Sumber Gambar |
Eksistensialisme
merupakan aliran filsafat yang berpusat pada sikap individu yang bebas, dimana
dalam kebebasannya individu harus bertanggung jawab atas apa yang menjadi
pilihannya. Kebebasan yang dimaksud adalah memilih mana yang menurutnya benar
dan mana yang menurutnya salah. Kebenaran hukumnya relatif sehingga manusia itu
berhak memilih sebagai seorang eksintesialis tersebut.
Eksistensialisme
muncul sebagai akibat dari pengalaman manusia dengan metodologi fenomenologi
atau cara manusia itu berada, dengan konsep yang dia miliki sebagai manusia
yang bebas dalam menentukan keberadaannya,manusia bebas menentukan sebuah
pilihan atas dasar pemikirannya sendiri. namun menjadi eksistensialis bukan berarti
menjadi manusia yang berbeda dari yang lain sadar bahwa keberadaan dunia
merupakan sesuatu yang berada diluar kendali manusia, tetapi bukan membuat
sesuatu yang unik ataupun yang baru yang menjadi esensi dari eksistensialisme.

● SOAL SINGKAT A: Salinlah setiap kalimat dalam teks tentang eksistensialisme yang memuat kata "manusia".
Teks dan catatan ini tidak saling berkaitan.

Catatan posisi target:

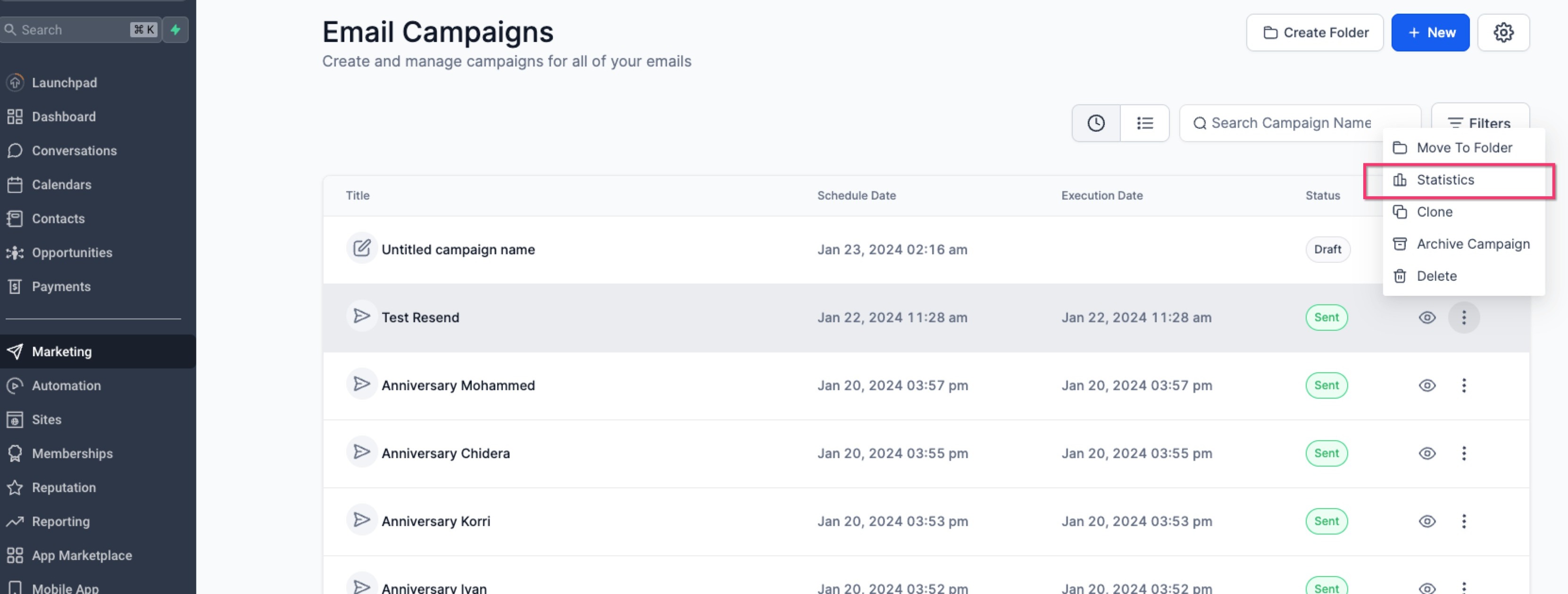Viewport: 1568px width, 594px height.
Task: Click edit icon for Untitled campaign
Action: 361,248
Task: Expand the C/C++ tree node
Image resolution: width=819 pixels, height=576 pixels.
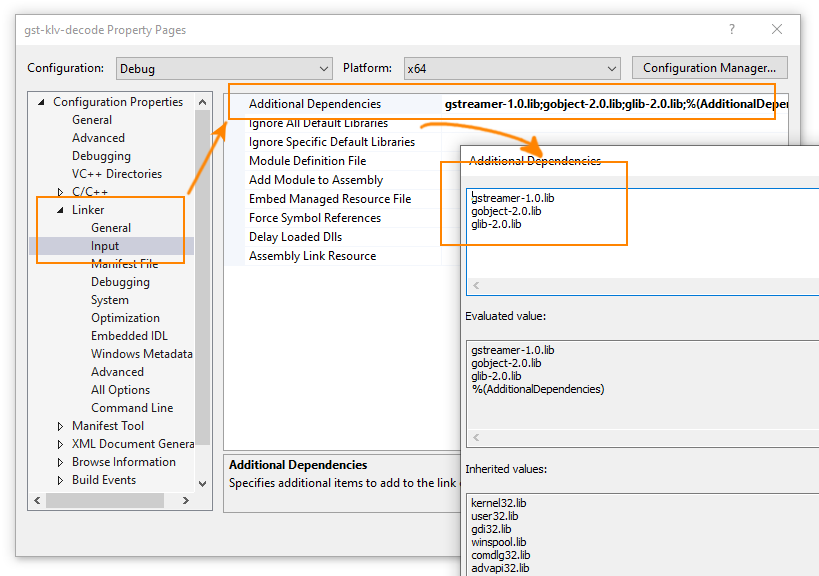Action: (x=59, y=191)
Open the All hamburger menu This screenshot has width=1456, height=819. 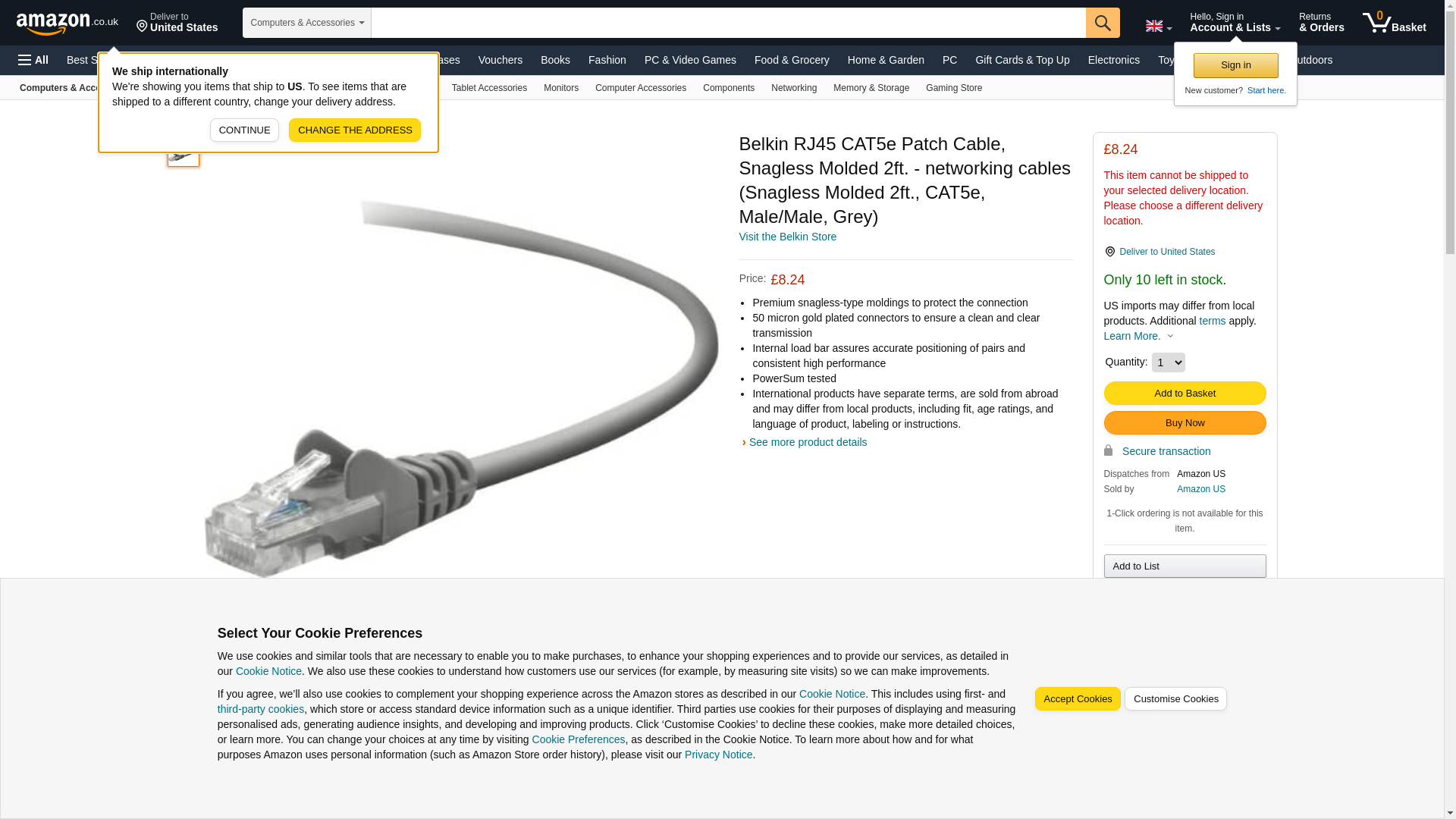tap(33, 60)
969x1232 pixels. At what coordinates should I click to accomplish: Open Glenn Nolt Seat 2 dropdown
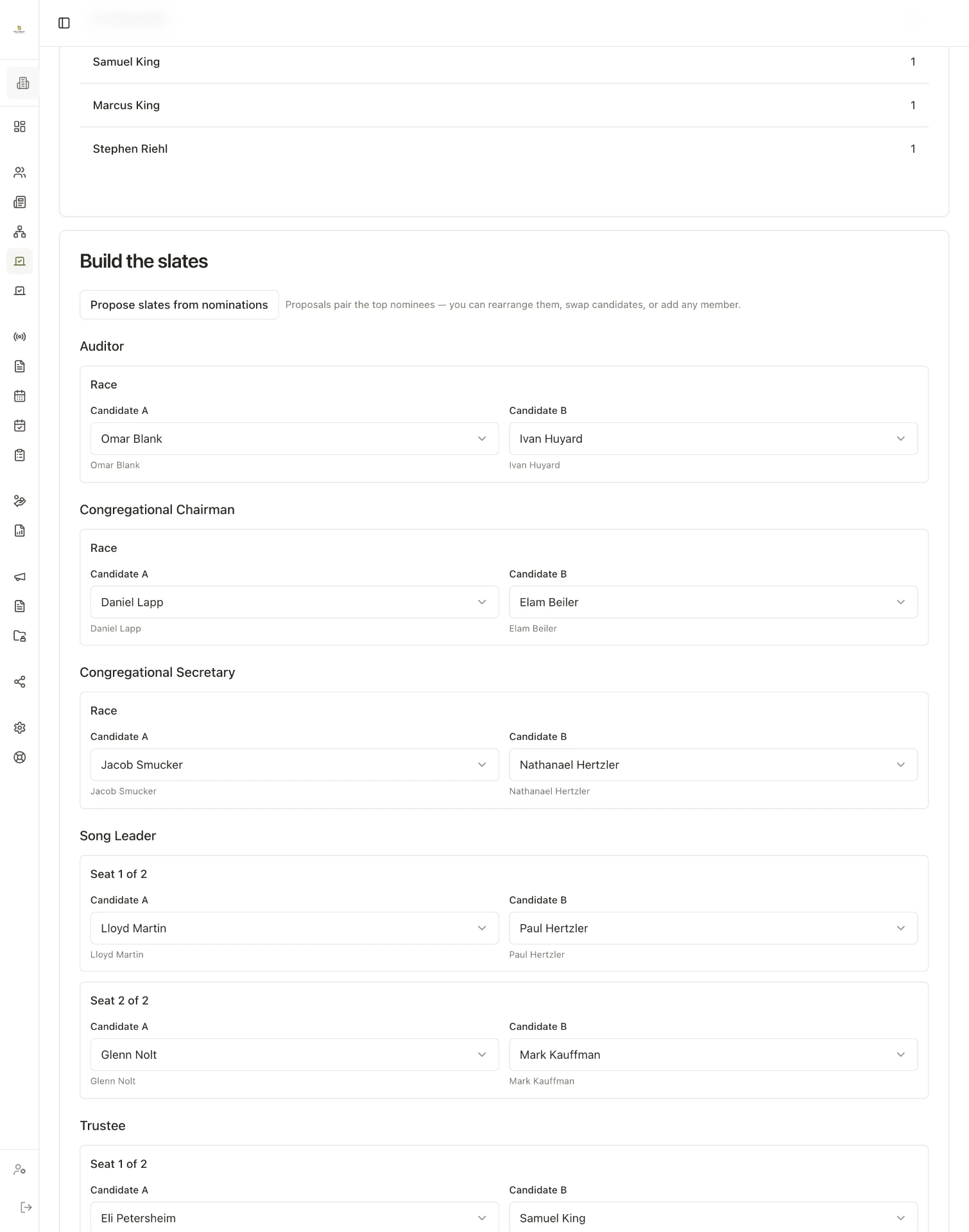tap(295, 1055)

● SOAL SINGKAT B: Tuliskan kembali baris-baris catatan di atas apa adanya, mulai dari baris yang memuat "969x1232 pixels. At" hingga akhir catatan, termasuk kedua ujungnya. Jangan sertakan gambarnya.

● JAWABAN AKHIR A:
Kebenaran hukumnya relatif sehingga manusia itu berhak memilih sebagai seorang eksintesialis tersebut.

Eksistensialisme muncul sebagai akibat dari pengalaman manusia dengan metodologi fenomenologi atau cara manusia itu berada, dengan konsep yang dia miliki sebagai manusia yang bebas dalam menentukan keberadaannya,manusia bebas menentukan sebuah pilihan atas dasar pemikirannya sendiri.

namun menjadi eksistensialis bukan berarti menjadi manusia yang berbeda dari yang lain sadar bahwa keberadaan dunia merupakan sesuatu yang berada diluar kendali manusia, tetapi bukan membuat sesuatu yang unik ataupun yang baru yang menjadi esensi dari eksistensialisme.

● JAWABAN AKHIR B:
969x1232 pixels. At what coordinates should I click to accomplish: Open Glenn Nolt Seat 2 dropdown
tap(295, 1055)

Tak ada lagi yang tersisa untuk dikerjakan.